Henry Nwosu

Personal information
- Date of birth: 14 June 1963
- Place of birth: Imo State, Nigeria
- Date of death: 14 March 2026 (aged 62)
- Place of death: Ikeja, Lagos State, Nigeria
- Position: Midfielder

Senior career*
- Years: Team / Apps / (Gls)
- 1979–1985: NNB FC / 60 / (11)
- 1985–1988: ACB Lagos
- 1988–1990: ASEC Mimosas
- 1990–1992: RC Bafoussam
- 1992–1993: ACB Lagos

International career
- 1980–1991: Nigeria / 60 / (8)

Managerial career
- 1997: Ibom Stars
- 2008–2009: Nigeria U17
- 2009–2013: Union Bank
- 2013–2026: Gateway United

= Henry Nwosu =

Nigerian football player and manager (1963–2026)

Henry Onyemanze Nwosu (14 June 1963 – 14 March 2026) was a Nigerian football manager and player.

==Club career==
Nwosu spent his career at home with New Nigeria Bank (NNB) of Benin City and African Continental Bank (ACB) of Lagos.

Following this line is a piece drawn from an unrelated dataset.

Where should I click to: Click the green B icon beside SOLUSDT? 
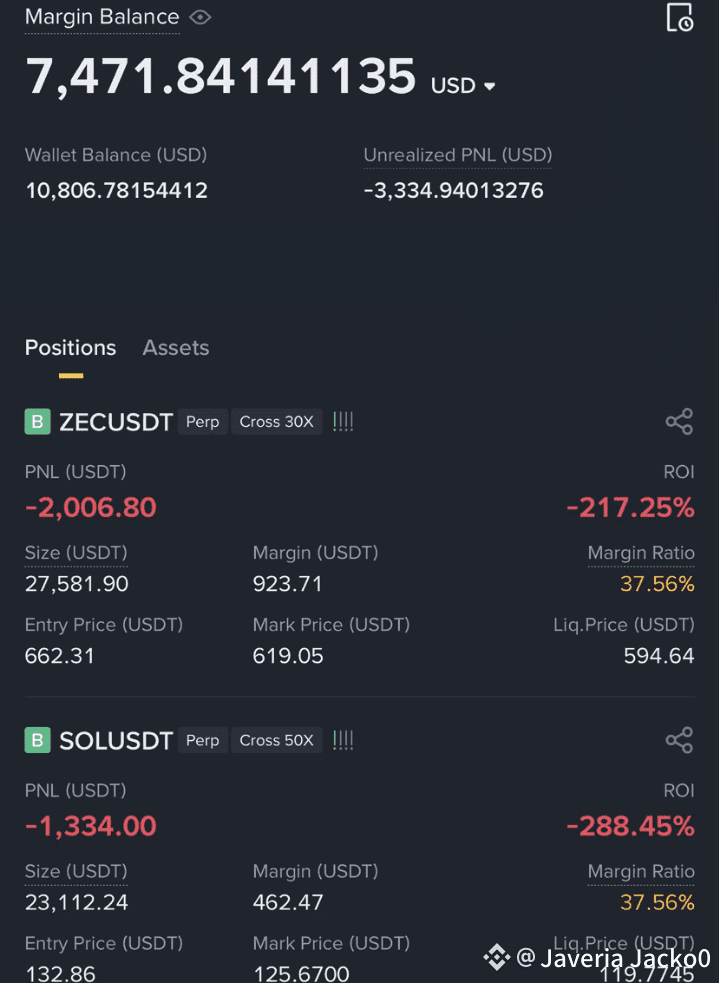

He also played for ASEC Mimosas FC of Ivory Coast and Racing FC Bafoussam of Cameroon.

==International career==
Nwosu was the youngest member of the Nigeria national team's victorious 1980 African Nations Cup squad, and scored the only goal for Nigeria at the 1980 Olympics. He also played in the 1982, 1984 and 1988 tournaments, finishing runners up in the last two, with his last game for Nigeria coming in 1991.

==Coaching career==
Nwosu was an assistant for former Nigeria teammate Samson Siasia at the 2008 Beijing Olympics where Nigeria won the silver medal. He was an assistant to Onigbinde that took the Super Eagles to 2002 FIFA World Cup in South Korea and Japan.

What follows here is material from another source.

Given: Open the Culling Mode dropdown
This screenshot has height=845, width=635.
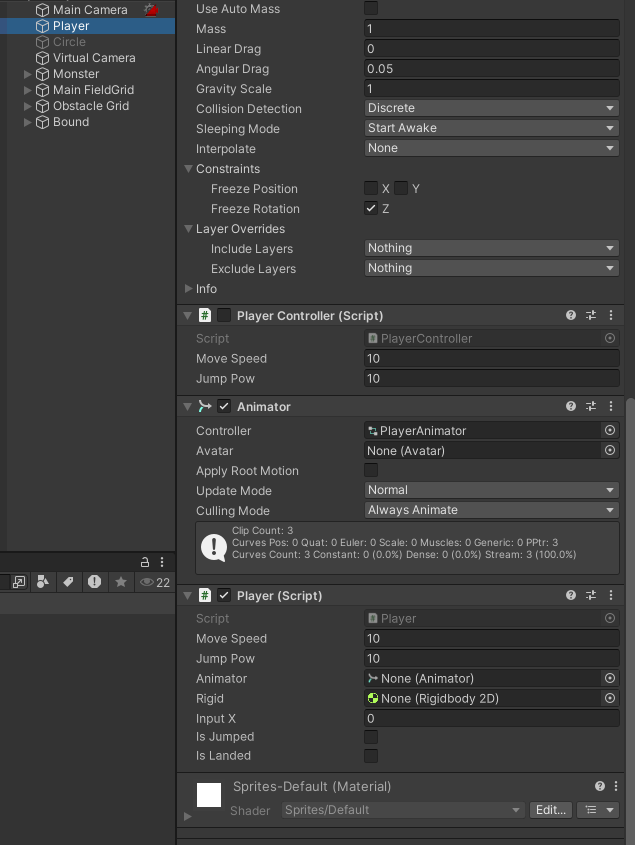Looking at the screenshot, I should (491, 510).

On 27 September 2008, Nwosu was appointed the coach of the Nigerian under-17 team. However, he was removed from the post in April 2009 after a string of poor results in preparation for the 2009 FIFA U-17 World Cup. Nwosu was hired that August as coach of Union Bank F.C.

In October 2013, he was named coach for Abeokuta club Gateway United.

==Death==
Nwosu died on 14 March 2026, at the age of 62.